The Canadian C-spine rule for radiography in alert and stable trauma patients.

CONTEXT High levels of variation and inefficiency exist in current clinical practice regarding use of cervical spine (C-spine) radiography in alert and stable trauma patients. OBJECTIVE To derive a clinical decision rule that is highly sensitive for detecting acute C-spine injury and will allow emergency department (ED) physicians to be more selective in use of radiography in alert and stable trauma patients.

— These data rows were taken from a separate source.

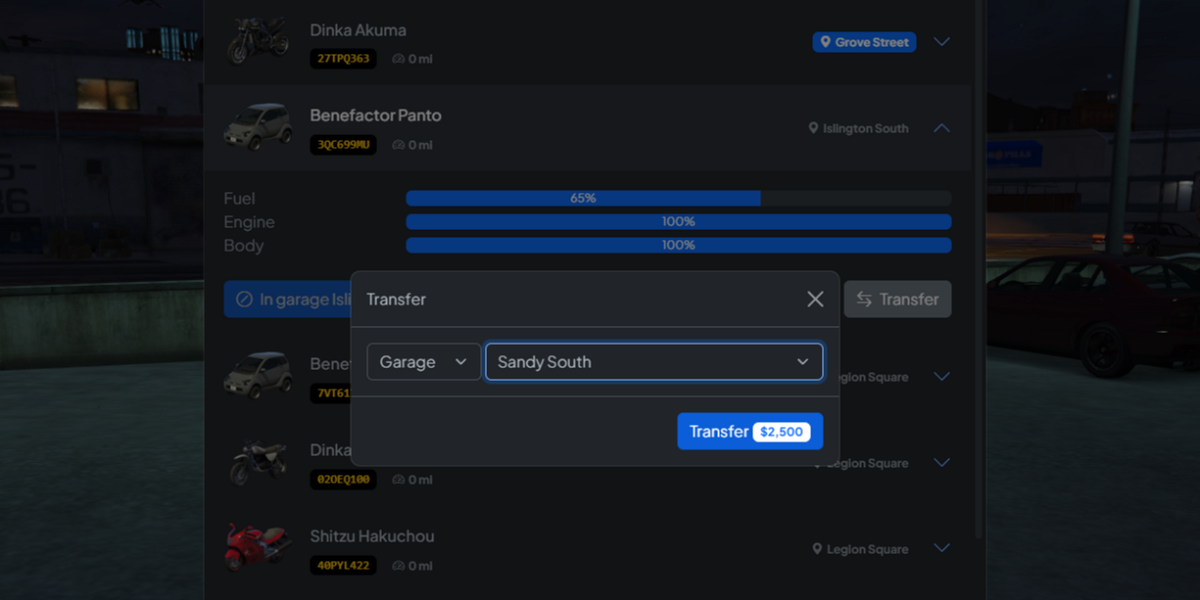Click the 40PYL422 license plate tag
Screen dimensions: 1200x600
343,565
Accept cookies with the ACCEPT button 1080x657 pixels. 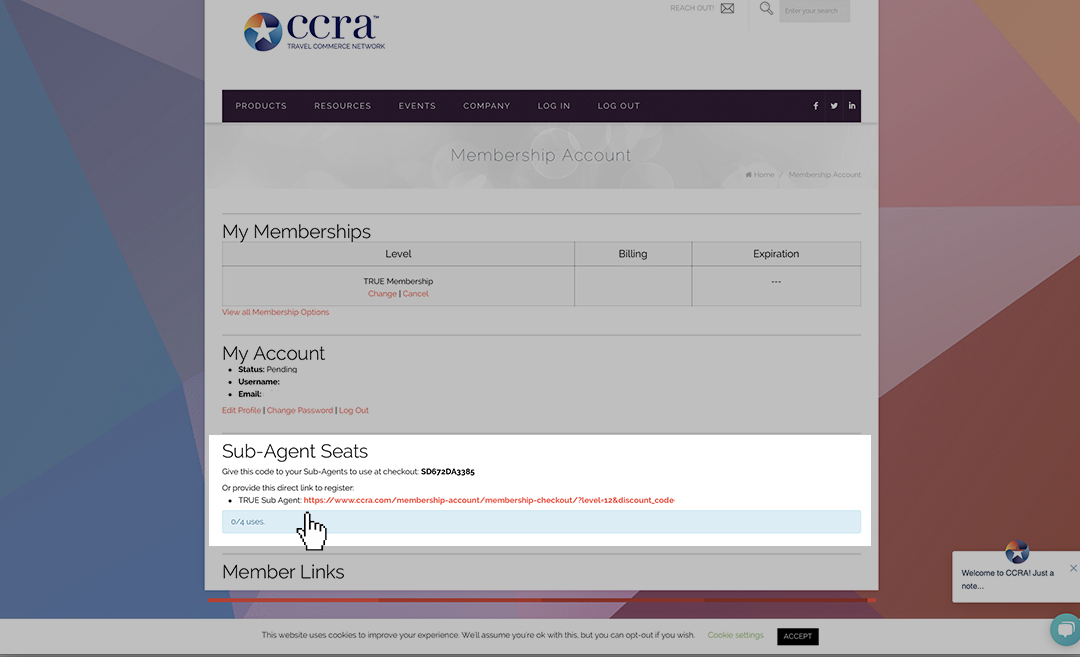click(x=798, y=636)
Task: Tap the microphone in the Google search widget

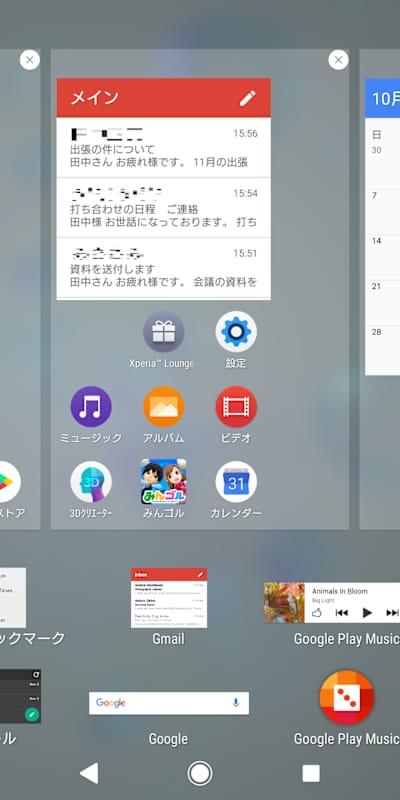Action: pos(235,703)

DESIGN Prospective cohort study conducted from October 1996 to April 1999, in which physicians evaluated patients for 20 standardized clinical findings prior to radiography. In some cases, a second physician performed independent interobserver assessments. SETTING Ten EDs in large Canadian community and university hospitals. PATIENTS Convenience sample of 8924 adults (mean age, 37 years) who presented to the ED with blunt trauma to the head/neck, stable vital signs, and a Glasgow Coma Scale score of 15. MAIN OUTCOME MEASURE Clinically important C-spine injury, evaluated by plain radiography, computed tomography, and a structured follow-up telephone interview. The clinical decision rule was derived using the kappa coefficient, logistic regression analysis, and chi(2) recursive partitioning techniques. RESULTS Among the study sample, 151 (1.7%) had important C-spine injury. The resultant model and final Canadian C-Spine Rule comprises 3 main questions: (1) is there any high-risk factor present that mandates radiography (ie, age >/=65 years, dangerous mechanism, or paresthesias in extremities)? (2) is there any low-risk factor present that allows safe assessment of range of motion (ie, simple rear-end motor vehicle collision, sitting position in ED, ambulatory at any time since injury, delayed onset of neck pain, or absence of midline C-spine tenderness)? and (3) is the patient able to actively rotate neck 45 degrees to the left and right? By cross-validation, this rule had 100% sensitivity (95% confidence interval [CI], 98%-100%) and 42.5% specificity (95% CI, 40%-44%) for identifying 151 clinically important C-spine injuries. The potential radiography ordering rate would be 58.2%. CONCLUSION We have derived the Canadian C-Spine Rule, a highly sensitive decision rule for use of C-spine radiography in alert and stable trauma patients. If prospectively validated in other cohorts, this rule has the potential to significantly reduce practice variation and inefficiency in ED use of C-spine radiography.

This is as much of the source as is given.